▶ **Set tasks**:
1. Answer these questions about the passage on bilinear multiplication, one line each:
(a) What name is given to the numbers m_ij^k?
(b) Which basis elements does the passage use for the complex numbers viewed as a real vector space?
(c) How many structure constants do the complex numbers have with respect to that basis, and what fraction of them are 0?
2. List every map in the passage on bilinear multiplication that is denoted by a symbol.
3. Transcribe the passage on bilinear multiplication, starting with "If we have our" and going on through "the given basis.".

**** Text extract

So our multiplication map sends pairs of vectors to vectors: \(m: A \times A \rightarrow A\). Furthermore we ask that it be bilinear, i.e. if we fix a vector \(u\), the maps \(l_u: v \mapsto m(u, v)\) and \(r_u: v \mapsto m(v, u)\) are both linear maps.
We still end up talking about tensor products, however, because tensor products give us the most general form of bilinear multiplication. In particular, because of the bilinearity, we can in fact view \(m\) not as a map from \(A\times A\) to \(A\) upon which we need to impose bilinearity, but as a map from \(A \otimes A\) to \(A\) which is linear, remembering that \(A\otimes A\) is itself a vector space.
If we have our basis vectors \(e_i\) of \(A\), we can consider products of basis vectors. In particular, for \(e_i\) and \(e_j\), their product can be written as a linear combination of basis vectors, i.e.
$$e_ie_j = m(e_i \otimes e_j) = m_{ij}^k e_k$$ We call the numbers \(m_{ij}^k\) the structure constants of the algebra with respect to the given basis.
As noted in the previous posts, we have familiar algebras like Lie algebras, where the multiplication is the bracket. Other examples include the complex numbers, which can be viewed as a 2-dimensional real vector space with basis elements \(e_1 = 1\) and \(e_2 = i\). There are 8 structure constants with respect to this basis, half of them 0; the nonzero ones are easy to figure out.

There are actually algebras built from vector spaces \(V\) where the tensor product is the multiplication operation. Recall the sum of two vector spaces \(V\oplus W\), each element of which can be written in exactly one way as the sum of an element of \(V\) and an element of \(W\). We define the tensor algebra of \(V\) as \(\bigotimes^* V = \mathbb{k} \oplus V \oplus (V\otimes V) \oplus (V\otimes V \otimes V) \oplus \ldots\); to keep things nice we assume that each element of \(\bigotimes^* V\) can be written as a unique sum of one vector from finitely many of the various \(V\otimes...\otimes V\) terms, so that we don't have to worry about convergence issues.

********
**** Record excerpts

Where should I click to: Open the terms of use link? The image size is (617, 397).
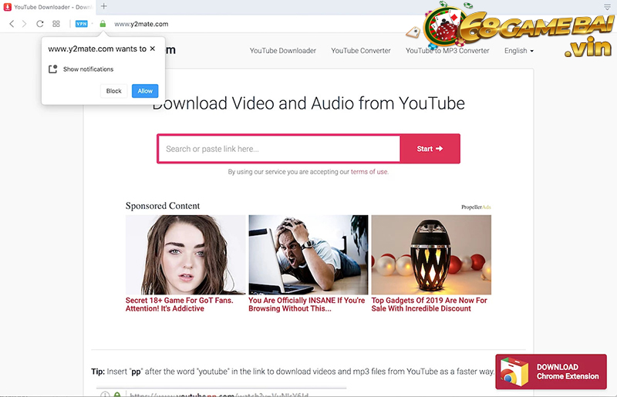coord(369,172)
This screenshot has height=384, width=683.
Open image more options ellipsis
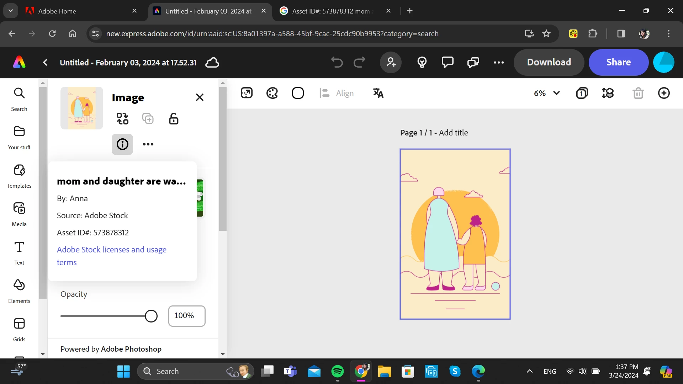(148, 144)
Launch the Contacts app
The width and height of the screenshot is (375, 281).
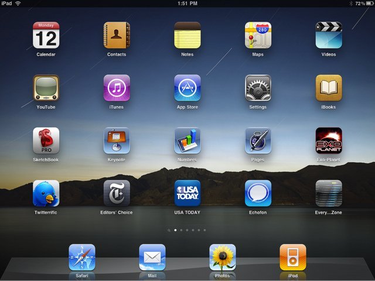point(117,35)
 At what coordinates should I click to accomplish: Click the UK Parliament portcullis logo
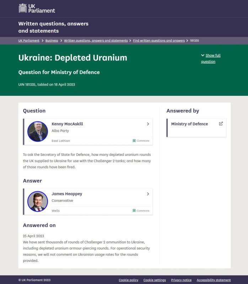coord(23,8)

********

▶ **Task results**:
1.
(a) The structure constants of the algebra with respect to the given basis.
(b) e_1 = 1 and e_2 = i.
(c) There are 8 structure constants, and half of them are 0.

2.
m, the multiplication map
l_u, the map v ↦ m(u, v)
r_u, the map v ↦ m(v, u)

3.
If we have our basis vectors \(e_i\) of \(A\), we can consider products of basis vectors. In particular, for \(e_i\) and \(e_j\), their product can be written as a linear combination of basis vectors, i.e.
$$e_ie_j = m(e_i \otimes e_j) = m_{ij}^k e_k$$ We call the numbers \(m_{ij}^k\) the structure constants of the algebra with respect to the given basis.